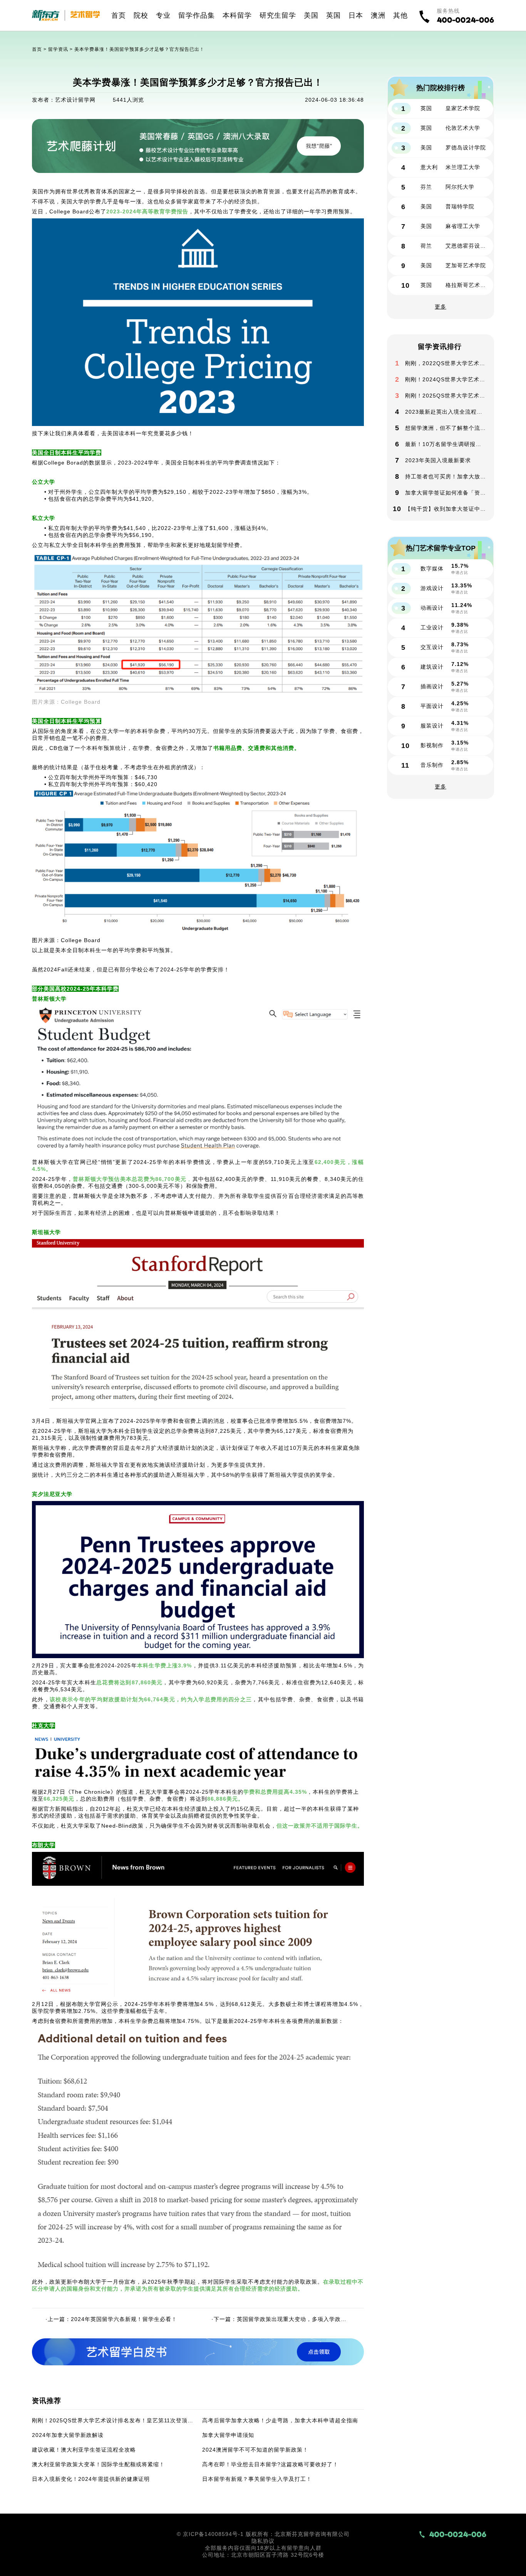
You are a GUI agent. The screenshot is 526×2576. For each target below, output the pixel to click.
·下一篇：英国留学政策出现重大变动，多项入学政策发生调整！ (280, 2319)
---
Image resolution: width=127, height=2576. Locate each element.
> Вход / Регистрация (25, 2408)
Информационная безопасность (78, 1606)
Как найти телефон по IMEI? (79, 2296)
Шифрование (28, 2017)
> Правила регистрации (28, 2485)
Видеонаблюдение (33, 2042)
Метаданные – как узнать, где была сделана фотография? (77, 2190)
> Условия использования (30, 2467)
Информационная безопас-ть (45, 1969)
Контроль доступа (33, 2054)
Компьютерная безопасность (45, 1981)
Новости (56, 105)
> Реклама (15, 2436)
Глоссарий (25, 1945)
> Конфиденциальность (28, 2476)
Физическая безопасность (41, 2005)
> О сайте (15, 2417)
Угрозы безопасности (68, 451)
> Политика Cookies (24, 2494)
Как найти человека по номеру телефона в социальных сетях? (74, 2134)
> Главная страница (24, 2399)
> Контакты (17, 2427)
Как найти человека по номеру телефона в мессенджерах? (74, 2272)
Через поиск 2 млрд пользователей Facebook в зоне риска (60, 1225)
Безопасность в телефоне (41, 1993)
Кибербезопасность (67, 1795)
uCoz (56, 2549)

Problem requirements:
What is needed here is how many lines of the entries contain "Информационная"; give that number alone.

Written reply:
2